3. V’NISLACH L’CHOL ADAHT: what happened and what’s still happening
This year, the future-ness we face is a shmita year, where we are again asked to be more still to let the land rest, to let each other rest. To forgive debts—this is a whole year to enact the release kol nidre teaches us, to imagine what spaciousness and possibility seeds when we carve out more space.
Yet Kol Nidre is a formula for bringing us into motion again. The fact that we have to break promises betrays the fact of change. Yes, we sigh, the only constant is change…we know! It is dizzying, it is hard, it means we die and those we love die. But also, it means that when we believe that everything is stuck, halted, and narrow, there is still movement, we are still moving. It is no mistake that the Chazzan’s afterword to kol nidre reminds us of Mitzrayim—Egypt—the narrow place, reminds us of the transformation from slavery to freedom. If that movement can happen, surely we can move now…the Chazzan chants that it has been this way always—the “it is too much to bear” and so I bear it.

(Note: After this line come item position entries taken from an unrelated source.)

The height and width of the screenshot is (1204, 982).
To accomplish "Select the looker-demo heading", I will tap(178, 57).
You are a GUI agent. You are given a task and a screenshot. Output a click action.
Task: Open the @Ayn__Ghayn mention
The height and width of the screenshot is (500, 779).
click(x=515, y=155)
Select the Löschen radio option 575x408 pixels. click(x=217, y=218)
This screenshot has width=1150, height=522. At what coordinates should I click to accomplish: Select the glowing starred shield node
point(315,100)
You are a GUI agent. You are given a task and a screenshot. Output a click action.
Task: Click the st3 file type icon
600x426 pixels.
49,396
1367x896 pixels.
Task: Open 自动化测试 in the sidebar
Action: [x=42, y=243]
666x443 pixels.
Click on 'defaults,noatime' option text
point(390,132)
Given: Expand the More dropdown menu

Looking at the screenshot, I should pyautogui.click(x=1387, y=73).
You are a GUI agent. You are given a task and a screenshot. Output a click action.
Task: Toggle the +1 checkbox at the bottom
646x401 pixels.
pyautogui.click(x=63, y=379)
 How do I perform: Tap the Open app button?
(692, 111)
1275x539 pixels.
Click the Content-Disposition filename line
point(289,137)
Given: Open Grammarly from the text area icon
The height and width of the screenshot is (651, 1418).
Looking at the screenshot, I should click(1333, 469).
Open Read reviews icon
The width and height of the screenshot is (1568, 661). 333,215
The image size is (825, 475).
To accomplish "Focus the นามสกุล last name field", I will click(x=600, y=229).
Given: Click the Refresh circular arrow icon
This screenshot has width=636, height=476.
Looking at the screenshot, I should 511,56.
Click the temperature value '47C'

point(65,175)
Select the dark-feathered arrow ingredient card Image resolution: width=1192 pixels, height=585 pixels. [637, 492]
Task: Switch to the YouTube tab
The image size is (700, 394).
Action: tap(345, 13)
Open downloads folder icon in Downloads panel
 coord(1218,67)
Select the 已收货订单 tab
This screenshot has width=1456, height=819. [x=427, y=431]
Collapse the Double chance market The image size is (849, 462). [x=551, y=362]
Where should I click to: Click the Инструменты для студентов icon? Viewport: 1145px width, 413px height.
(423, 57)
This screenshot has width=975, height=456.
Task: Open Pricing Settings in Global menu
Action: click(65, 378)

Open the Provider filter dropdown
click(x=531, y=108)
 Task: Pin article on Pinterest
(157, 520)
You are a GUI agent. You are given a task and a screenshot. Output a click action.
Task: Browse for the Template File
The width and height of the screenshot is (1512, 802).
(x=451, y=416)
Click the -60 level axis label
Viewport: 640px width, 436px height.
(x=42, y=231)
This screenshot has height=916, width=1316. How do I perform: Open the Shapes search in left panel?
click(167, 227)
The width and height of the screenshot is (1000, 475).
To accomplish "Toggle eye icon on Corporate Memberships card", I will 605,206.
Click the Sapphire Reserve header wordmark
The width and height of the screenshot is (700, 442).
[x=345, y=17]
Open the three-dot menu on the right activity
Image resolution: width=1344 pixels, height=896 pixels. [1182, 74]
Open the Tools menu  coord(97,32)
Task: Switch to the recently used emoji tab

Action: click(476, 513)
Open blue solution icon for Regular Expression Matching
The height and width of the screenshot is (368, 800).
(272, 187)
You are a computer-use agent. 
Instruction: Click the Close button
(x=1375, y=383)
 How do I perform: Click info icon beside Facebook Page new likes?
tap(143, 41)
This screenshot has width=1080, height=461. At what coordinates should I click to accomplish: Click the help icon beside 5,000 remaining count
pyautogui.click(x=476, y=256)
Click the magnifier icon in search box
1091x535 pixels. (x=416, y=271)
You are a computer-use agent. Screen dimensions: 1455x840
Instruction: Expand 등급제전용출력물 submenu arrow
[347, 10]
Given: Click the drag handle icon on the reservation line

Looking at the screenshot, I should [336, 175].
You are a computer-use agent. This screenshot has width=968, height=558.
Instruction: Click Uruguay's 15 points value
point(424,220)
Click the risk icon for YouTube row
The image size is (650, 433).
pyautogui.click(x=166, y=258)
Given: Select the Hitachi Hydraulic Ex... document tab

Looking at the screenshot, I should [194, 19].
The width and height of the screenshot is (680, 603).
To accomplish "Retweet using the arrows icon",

We know that keeping a promise is difficult. But it’s hard to break a promise too, even if it's one that needs breaking...because the future has changed around us, became the present, and in that new present: perhaps a promise we made can no longer exist on the wild new ground we’re suddenly moving across.
Kol nidre is not ensuring that we can break our promises and still be forgiven. But trying to give us the right amount of space to feel we can make promises, despite not knowing what narrowness or wide-open-ness lies ahead. Kol Nidre doesn’t invite us to be sloppy and careless, but rather nudges us to be bold knowing that we can be held if we falter… and that brave stumbling may be the only way to keep approaching the world to come.
So, in that spirit, we salute you all in your uncertain futures, with all the translations we didn’t choose (all the futures that could have been!) as we grappled with that one wild line that set off this entire path of grammatical border crossing:
May the future arrive to us as an offering!
May the future be ever-arriving in good time!
May that future be charged in pure potential, even when it arrives!
May the future arrive to us or us to it or... both!
May we even have a future at all… please!
May the future even want us to show our silly faces!
May we move towards that future just as it moves towards us!
May that future ever-approach us as we ever-approach it!
May the Messianic vibes be ever in your favor!
May we be placed on the same altar as the future!
May we approach the future as she peers over her shoulder!
May we bless the future as it blesses us!
The future? We come up for good!!!!!!